Odeszli: Sławomir Peszko (FC Koeln), Krzysztof Chrapek (Piast Gliwice – wypożyczenie), Joel Tshibamba (Larissa – wypożyczenie)

Źródło: inf. własna
Autor: Arkadiusz Szymanowski

8 komentarzy

  1. maro pisze:

    To Chrapek jest jeszcze naszym zawodnikiem?

  2. Fan pisze:

    Raczej jest na liscie plac klubu niz nasz zawodnik,ale tak na papierze jest tak samo jak Kasprzik.

  3. ramirez pisze:

    Chrapka szkoda bardzo.

  4. tomek27 pisze:

    Dziwne ,ze Polskie zespoly raczej sie nie wzmacnaija zima. Jest dluzsza przerwa niz latem ( prawie 3 miesiace ) , nowi zawowdnicy na decydujace mecze drugiej rundy i pozniej juz gotowi na europejskie puchary i zeby zastapic tych ,ktorzy odchodza latem.

  5. kks janek pisze:

    Szkoda, że straciliśmy Cueto i Rengifo.

  6. Pedro pisze:

    Co rkou przychodził przynajmniej jeden zawodnik który wniósł coś pozytywnego do drużyny najpierw Iniac pomimo słabej ostatniej rundy był i dalej jest warznym piłkarzem, puźniej przyszedł Bander był płucami naszej lokomotywy, w 2009 przyszli darmozjady plus Buric ktury jak na naszą ligę jest solidnym bramkarzem, następnie przybył Krivets on jest solidnym zawodnikiem i przyczynił się do zdobycia mistrza i wreszcie ostatnie okienko zimowe w którym wrócił Muraś tutaj komentarza nie potrzeba pozanim przyszedł solidny Wołąkiewicz.
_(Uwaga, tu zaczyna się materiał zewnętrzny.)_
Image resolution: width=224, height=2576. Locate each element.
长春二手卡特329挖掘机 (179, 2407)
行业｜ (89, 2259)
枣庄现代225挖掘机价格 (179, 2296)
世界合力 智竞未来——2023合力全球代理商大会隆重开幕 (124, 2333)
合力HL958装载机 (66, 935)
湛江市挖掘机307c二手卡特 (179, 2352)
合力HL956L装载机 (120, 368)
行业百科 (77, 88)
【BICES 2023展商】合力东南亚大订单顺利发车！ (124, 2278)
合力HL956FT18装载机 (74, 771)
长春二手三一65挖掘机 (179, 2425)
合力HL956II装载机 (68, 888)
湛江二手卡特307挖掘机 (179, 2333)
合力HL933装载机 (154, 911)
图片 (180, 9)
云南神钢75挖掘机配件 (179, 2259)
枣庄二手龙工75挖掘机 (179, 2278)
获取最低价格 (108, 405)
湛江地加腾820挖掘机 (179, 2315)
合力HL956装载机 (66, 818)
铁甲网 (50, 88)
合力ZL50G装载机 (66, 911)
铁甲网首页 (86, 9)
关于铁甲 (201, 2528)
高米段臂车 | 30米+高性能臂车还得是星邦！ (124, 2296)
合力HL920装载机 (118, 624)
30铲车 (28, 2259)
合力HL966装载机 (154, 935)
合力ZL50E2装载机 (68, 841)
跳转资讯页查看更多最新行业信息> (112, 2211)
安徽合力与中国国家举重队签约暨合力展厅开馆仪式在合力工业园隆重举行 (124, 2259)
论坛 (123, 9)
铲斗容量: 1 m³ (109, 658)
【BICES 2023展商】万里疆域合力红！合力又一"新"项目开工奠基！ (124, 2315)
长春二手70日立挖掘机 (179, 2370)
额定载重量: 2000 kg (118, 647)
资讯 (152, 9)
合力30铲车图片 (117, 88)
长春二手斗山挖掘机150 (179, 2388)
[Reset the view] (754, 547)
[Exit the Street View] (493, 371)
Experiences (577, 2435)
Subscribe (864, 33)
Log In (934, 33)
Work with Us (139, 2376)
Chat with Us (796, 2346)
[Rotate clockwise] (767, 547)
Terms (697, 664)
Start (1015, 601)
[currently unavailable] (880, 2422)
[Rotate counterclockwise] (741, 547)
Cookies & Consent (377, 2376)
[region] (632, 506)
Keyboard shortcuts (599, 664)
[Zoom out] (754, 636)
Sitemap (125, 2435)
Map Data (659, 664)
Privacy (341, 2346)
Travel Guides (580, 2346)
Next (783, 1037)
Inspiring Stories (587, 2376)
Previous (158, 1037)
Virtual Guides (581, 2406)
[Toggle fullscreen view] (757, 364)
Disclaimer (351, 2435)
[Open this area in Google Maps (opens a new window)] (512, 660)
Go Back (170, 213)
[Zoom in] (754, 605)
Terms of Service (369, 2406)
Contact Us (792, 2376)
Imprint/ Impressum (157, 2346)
Dobrze było by podtrzymać tradycje i sprowadzić kogoś solidnego ale to tylko gadanie jak będzie dowiemy się niebawem. Pozdrawiam

  7. Robee77 pisze:

    W Lechu było za dużo chybionych transferów konsekwencją czego parę niepotrzebnych etatów i to jest problem na ten moment.
    Kiedy Smuda przychodził do , z kartą w ręku przychodzili całkiem dobrzy gracze jak Iniacz czy Djurdzevic.
    Dziś jest po prostu szlaban na transfery.
    Nadzieja tylko w młodych.

  8. Zenek. pisze:

    Prawda jest taka ze za te transfery odpowiada Właśćiciel,czyli stary Rutkowski.Przypomnijcie kibice sobie,ze w momencie kiedy lech był mocny,i nalezało sprowadzićjednego góra dwóch dobrych zawodników.To nasz wszędobylski bos,sprowadzał.Mikołajczaka,Chrapka,Kasprzika,Zapatoke.A dlaczego,wydawało mu się ze inwestuje małe pieniądze w dobrych zawodników.Ateraz płacze nasz właśćiciel kochany ze musi płacić.To trąci o głupotę.Boję się gdzie w tym wszystkim jest nasz LechPoznań.